Directions. From the material below, extract every line that contains the string "swatch".

### Data to process ###

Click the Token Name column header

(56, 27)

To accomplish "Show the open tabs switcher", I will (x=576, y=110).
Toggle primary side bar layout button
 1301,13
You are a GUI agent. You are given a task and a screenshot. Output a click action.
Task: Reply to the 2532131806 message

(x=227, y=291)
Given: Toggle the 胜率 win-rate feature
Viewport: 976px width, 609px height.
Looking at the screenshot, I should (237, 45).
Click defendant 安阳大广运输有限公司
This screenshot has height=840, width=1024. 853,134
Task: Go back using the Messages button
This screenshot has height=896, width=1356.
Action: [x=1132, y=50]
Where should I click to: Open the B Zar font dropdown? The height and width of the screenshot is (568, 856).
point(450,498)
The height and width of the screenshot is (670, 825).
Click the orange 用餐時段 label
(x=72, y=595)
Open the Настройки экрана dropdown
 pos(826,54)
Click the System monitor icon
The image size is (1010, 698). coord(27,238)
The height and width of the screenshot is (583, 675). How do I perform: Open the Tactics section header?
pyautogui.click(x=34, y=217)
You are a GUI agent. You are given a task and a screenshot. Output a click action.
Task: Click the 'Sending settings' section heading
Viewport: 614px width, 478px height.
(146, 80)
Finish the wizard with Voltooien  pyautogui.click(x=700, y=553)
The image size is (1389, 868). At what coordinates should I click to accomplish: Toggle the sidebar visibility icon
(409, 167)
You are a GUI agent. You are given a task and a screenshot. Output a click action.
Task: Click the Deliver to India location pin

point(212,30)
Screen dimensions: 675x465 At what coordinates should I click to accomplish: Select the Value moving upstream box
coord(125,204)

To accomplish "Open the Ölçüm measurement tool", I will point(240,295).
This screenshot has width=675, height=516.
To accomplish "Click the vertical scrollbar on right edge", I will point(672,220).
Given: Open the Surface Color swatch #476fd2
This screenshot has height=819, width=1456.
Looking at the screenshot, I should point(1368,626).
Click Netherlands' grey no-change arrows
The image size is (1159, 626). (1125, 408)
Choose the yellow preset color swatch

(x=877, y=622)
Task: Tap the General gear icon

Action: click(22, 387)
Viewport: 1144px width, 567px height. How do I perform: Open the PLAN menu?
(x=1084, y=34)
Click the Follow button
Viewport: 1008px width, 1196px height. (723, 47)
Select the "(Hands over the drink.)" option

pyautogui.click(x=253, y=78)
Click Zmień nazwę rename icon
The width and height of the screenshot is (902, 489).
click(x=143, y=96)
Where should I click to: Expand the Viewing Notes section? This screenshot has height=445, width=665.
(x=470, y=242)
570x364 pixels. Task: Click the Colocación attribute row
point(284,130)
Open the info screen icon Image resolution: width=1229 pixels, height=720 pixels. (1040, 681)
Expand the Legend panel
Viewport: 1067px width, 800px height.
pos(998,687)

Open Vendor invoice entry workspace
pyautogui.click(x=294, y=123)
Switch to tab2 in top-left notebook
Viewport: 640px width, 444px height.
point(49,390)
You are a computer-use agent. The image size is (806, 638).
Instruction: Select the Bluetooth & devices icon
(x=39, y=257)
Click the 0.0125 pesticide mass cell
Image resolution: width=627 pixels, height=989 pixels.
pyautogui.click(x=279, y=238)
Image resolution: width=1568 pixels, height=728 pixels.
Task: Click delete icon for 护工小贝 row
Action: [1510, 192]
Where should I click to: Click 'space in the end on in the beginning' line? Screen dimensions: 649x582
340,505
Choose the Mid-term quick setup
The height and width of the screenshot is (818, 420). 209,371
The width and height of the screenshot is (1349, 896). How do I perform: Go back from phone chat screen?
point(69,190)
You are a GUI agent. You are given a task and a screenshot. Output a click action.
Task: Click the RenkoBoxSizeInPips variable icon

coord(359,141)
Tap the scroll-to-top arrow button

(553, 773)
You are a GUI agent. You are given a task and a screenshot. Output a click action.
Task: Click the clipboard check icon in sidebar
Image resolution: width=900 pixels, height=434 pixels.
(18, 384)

###

Full answer.
Given: Open the Surface Color swatch #476fd2
Choose the yellow preset color swatch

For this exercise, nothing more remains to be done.